The state-of-the-art of pH-responsive drug delivery using mesoporous nanoparticles has been deeply revised. These stimuli-responsive nanocarriers are based on the small variations in pH between healthy and diseased areas along the body. Those variations are used to trigger the release of the cargo through different mechanisms. We have considered three different approximations of pH-responsive nanocarriers. The host-guest interactions have been shown to be useful to retain the drugs at physiological pH. However, it would be desirable to minimize the amount of drugs released outside the target area despite the electrostatic interactions. To achieve that effect, a number of gatekeepers have been developed to block the pores, either via acid-labile bonds or pH-responsive supramolecular structures (polymers, nanoparticles, etc.), thus leading to systems with proven efficacy in vitro and in vivo.

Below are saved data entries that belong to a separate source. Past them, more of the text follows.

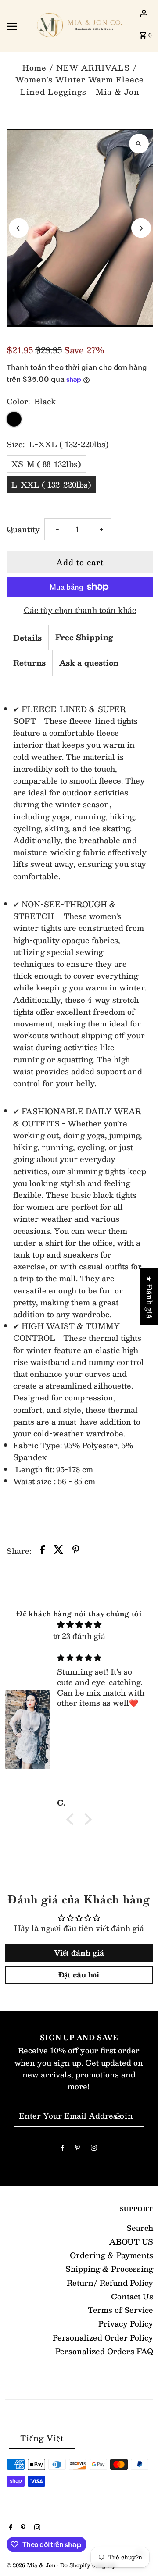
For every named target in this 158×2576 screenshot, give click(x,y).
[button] (72, 1819)
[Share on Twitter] (59, 1551)
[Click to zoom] (139, 143)
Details (27, 637)
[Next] (141, 228)
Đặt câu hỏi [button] (78, 1975)
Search (139, 2228)
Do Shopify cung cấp (88, 2565)
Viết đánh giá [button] (79, 1953)
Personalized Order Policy (103, 2337)
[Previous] (19, 228)
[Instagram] (94, 2149)
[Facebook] (63, 2149)
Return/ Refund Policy (110, 2283)
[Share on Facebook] (42, 1551)
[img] (79, 1624)
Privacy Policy (125, 2323)
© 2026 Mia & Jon (32, 2565)
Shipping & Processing (109, 2268)
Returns (29, 662)
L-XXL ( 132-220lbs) (51, 484)
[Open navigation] (17, 26)
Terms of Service (120, 2310)
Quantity (23, 529)
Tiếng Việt (42, 2438)
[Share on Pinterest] (75, 1551)
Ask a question (88, 662)
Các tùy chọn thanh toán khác (80, 610)
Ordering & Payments (111, 2255)
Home (34, 67)
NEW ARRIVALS (93, 67)
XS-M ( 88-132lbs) (46, 464)
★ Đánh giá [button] (150, 1296)
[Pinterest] (77, 2149)
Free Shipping (84, 637)
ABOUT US (131, 2241)
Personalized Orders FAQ (104, 2351)
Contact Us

Regarding the design of the mesoporous nanocarriers, the future work should be directed toward: (1) scaling up the synthesis of those smart nanocarriers while minimizing the expenses; (2) obtaining a complete characterization of the nanocarriers from both the physico-chemical and toxicological point of view; (3) carrying out accurate studies of the biodistribution in humans; and (4) determining the real possibilities of nanoparticle-based therapies against diseases, such as cancer. Regarding the pH-responsive nanocarriers, it has been shown in this review that it is possible to design hybrid nanoparticles capable of triggering the release in very specific situations through the subtle changes in pH. However, it is still difficult for all of the nanocarriers injected to reach the diseased area. Then, future work should be directed toward synthesizing smart pH-responsive nanocarriers with enhanced targeting ability, capable of avoiding the different barriers present in the body and accumulating only in the diseased tissues to increase the efficacy of the therapy.